* THE PROBLEM:
Only the line containing "Task: Select the Jul '23 x-axis label" and the lines after it, up to the end of the listing, should be written out, each exactly as given.
LISTED ENTRIES START
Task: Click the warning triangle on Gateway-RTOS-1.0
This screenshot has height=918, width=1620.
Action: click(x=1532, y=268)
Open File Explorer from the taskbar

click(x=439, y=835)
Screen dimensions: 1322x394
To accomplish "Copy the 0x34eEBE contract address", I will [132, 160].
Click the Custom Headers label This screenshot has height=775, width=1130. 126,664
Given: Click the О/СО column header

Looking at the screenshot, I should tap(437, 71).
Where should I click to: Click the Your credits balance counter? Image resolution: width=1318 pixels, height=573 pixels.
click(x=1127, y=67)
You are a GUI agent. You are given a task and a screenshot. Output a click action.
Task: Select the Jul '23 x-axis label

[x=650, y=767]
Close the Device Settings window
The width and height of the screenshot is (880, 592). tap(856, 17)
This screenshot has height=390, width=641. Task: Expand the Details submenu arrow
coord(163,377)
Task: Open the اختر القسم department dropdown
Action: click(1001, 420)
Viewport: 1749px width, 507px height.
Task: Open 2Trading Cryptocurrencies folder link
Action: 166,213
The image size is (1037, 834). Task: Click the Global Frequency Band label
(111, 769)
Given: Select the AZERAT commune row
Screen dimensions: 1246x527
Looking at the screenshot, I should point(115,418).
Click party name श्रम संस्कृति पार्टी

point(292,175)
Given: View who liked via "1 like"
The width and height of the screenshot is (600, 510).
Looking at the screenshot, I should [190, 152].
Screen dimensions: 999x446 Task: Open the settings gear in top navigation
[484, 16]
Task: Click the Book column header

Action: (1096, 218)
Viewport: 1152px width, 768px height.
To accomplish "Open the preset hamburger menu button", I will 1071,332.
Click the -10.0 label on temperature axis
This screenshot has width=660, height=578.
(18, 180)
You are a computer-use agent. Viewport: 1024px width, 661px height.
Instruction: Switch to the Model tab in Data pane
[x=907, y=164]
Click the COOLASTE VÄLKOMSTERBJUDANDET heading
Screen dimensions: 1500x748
LISTED ENTRIES END
* TASK OUTPUT:
Task: Select the Jul '23 x-axis label

[x=650, y=767]
Close the Device Settings window
The width and height of the screenshot is (880, 592). tap(856, 17)
This screenshot has height=390, width=641. Task: Expand the Details submenu arrow
coord(163,377)
Task: Open the اختر القسم department dropdown
Action: click(1001, 420)
Viewport: 1749px width, 507px height.
Task: Open 2Trading Cryptocurrencies folder link
Action: 166,213
The image size is (1037, 834). Task: Click the Global Frequency Band label
(111, 769)
Given: Select the AZERAT commune row
Screen dimensions: 1246x527
Looking at the screenshot, I should point(115,418).
Click party name श्रम संस्कृति पार्टी

point(292,175)
Given: View who liked via "1 like"
The width and height of the screenshot is (600, 510).
Looking at the screenshot, I should [190, 152].
Screen dimensions: 999x446 Task: Open the settings gear in top navigation
[484, 16]
Task: Click the Book column header

Action: (1096, 218)
Viewport: 1152px width, 768px height.
To accomplish "Open the preset hamburger menu button", I will 1071,332.
Click the -10.0 label on temperature axis
This screenshot has width=660, height=578.
(18, 180)
You are a computer-use agent. Viewport: 1024px width, 661px height.
Instruction: Switch to the Model tab in Data pane
[x=907, y=164]
Click the COOLASTE VÄLKOMSTERBJUDANDET heading
Screen dimensions: 1500x748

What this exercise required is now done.